● **DATA SHOWN**

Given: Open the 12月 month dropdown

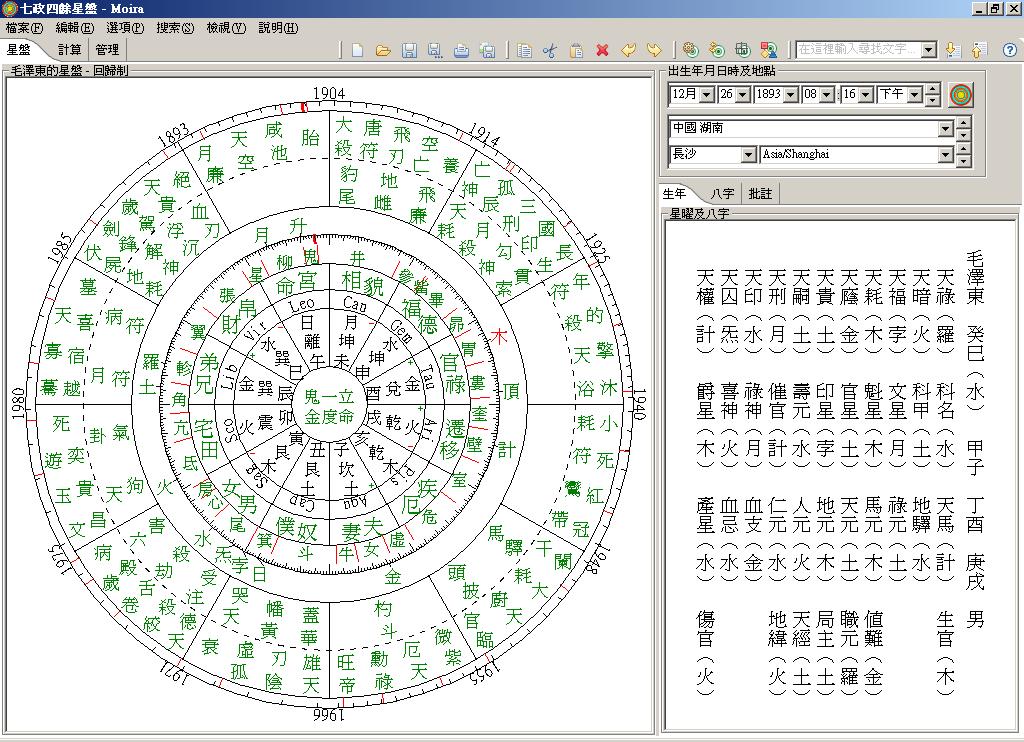Looking at the screenshot, I should (x=707, y=95).
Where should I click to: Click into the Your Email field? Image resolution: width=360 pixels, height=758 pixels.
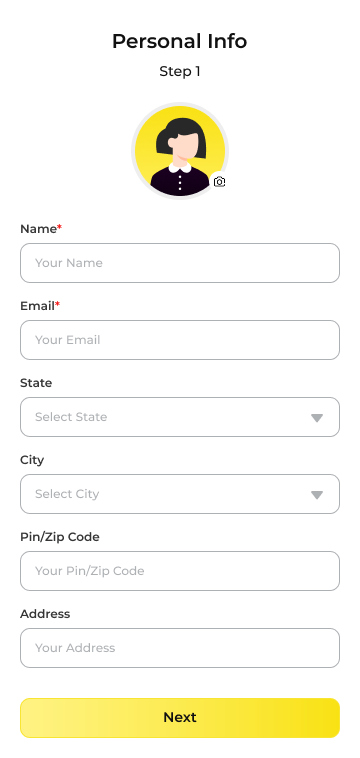point(180,340)
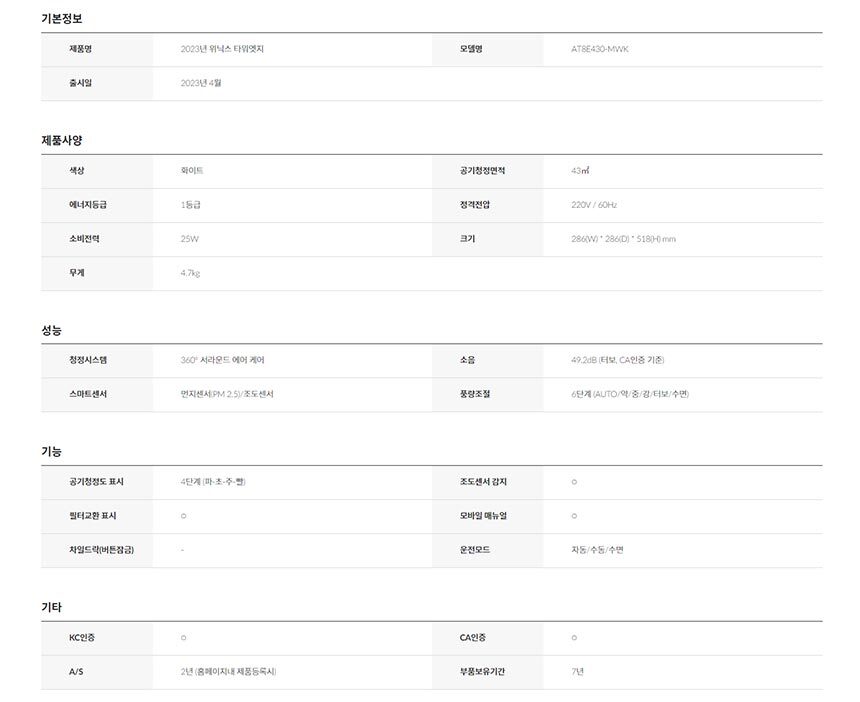The width and height of the screenshot is (860, 702).
Task: Click the 제품사양 section heading
Action: pos(62,140)
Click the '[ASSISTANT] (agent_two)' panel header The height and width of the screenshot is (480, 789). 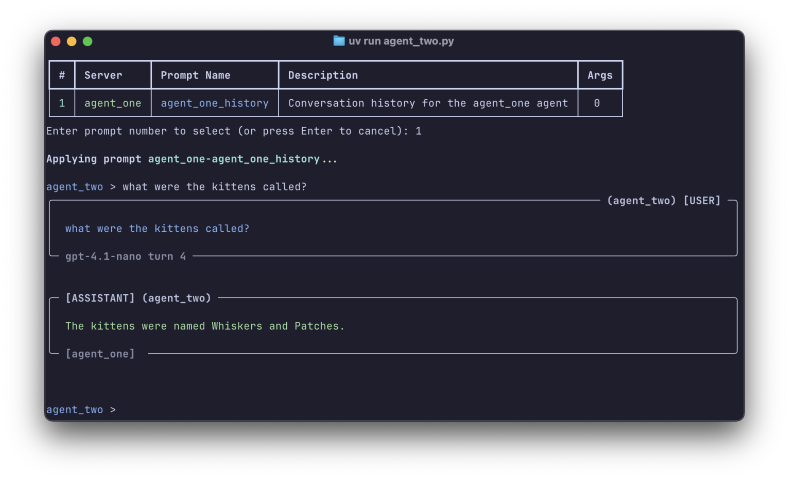pos(138,298)
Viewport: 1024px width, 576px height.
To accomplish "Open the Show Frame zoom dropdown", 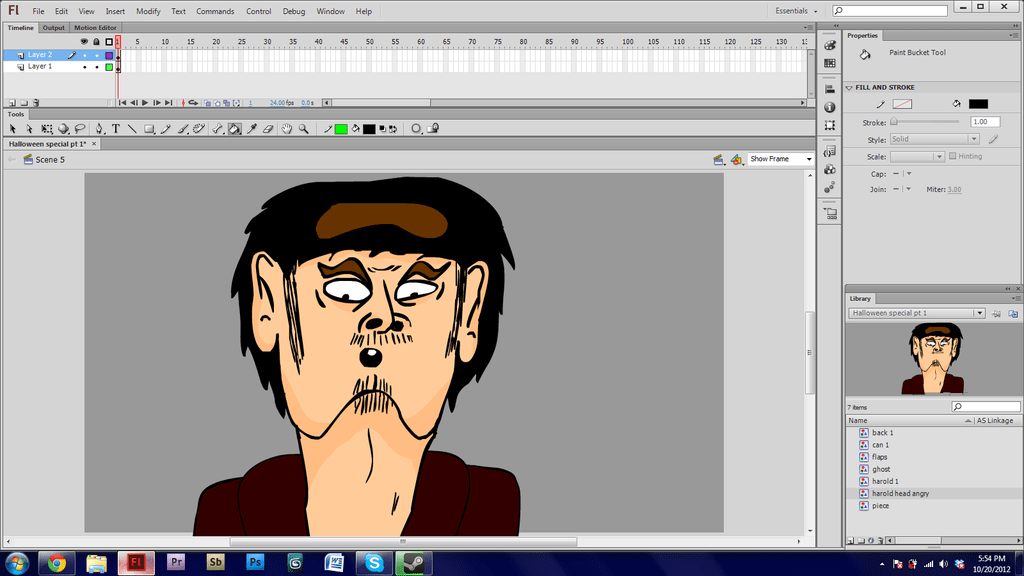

● **WHAT TO WORK ON**
Keep pictures out and return the lines from the one containing "Viewport: 1024px width, 576px height." through the end of the listing, both included, character for character.

● **RESULT BELOW**
Viewport: 1024px width, 576px height.
To accomplish "Open the Show Frame zoom dropdown", 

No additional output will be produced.